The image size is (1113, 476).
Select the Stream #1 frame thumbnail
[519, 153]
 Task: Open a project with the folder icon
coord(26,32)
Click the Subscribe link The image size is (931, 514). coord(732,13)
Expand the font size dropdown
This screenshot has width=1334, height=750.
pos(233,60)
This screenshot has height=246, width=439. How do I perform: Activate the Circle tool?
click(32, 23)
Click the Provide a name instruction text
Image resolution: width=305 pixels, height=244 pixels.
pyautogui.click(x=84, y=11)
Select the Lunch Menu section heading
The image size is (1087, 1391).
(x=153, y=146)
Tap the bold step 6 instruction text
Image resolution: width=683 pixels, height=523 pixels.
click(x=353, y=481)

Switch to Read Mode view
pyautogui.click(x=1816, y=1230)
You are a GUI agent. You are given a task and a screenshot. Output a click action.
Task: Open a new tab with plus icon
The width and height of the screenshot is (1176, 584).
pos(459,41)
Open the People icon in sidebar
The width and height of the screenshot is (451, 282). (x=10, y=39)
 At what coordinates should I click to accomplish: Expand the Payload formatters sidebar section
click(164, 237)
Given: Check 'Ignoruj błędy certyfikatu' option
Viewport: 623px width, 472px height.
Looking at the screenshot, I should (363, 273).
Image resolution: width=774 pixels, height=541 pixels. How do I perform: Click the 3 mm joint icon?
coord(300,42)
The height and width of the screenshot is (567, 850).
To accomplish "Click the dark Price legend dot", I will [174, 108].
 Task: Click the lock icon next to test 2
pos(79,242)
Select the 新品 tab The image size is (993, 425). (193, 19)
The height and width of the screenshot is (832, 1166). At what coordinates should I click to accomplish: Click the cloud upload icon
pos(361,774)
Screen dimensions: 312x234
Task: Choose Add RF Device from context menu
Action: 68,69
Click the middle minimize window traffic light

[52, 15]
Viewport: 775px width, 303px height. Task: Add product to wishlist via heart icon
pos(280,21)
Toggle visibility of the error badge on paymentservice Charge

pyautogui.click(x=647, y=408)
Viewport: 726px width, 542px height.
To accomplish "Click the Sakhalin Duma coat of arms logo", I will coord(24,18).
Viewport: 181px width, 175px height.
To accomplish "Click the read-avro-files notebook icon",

______________________________

**GOAL OF THE EXERCISE:** Which of the rows above contain the word "Select"? Report each such row in full.

**COMPLETE ANSWER:**
Select the Stream #1 frame thumbnail
Select the Lunch Menu section heading
Select the 新品 tab The image size is (993, 425). (193, 19)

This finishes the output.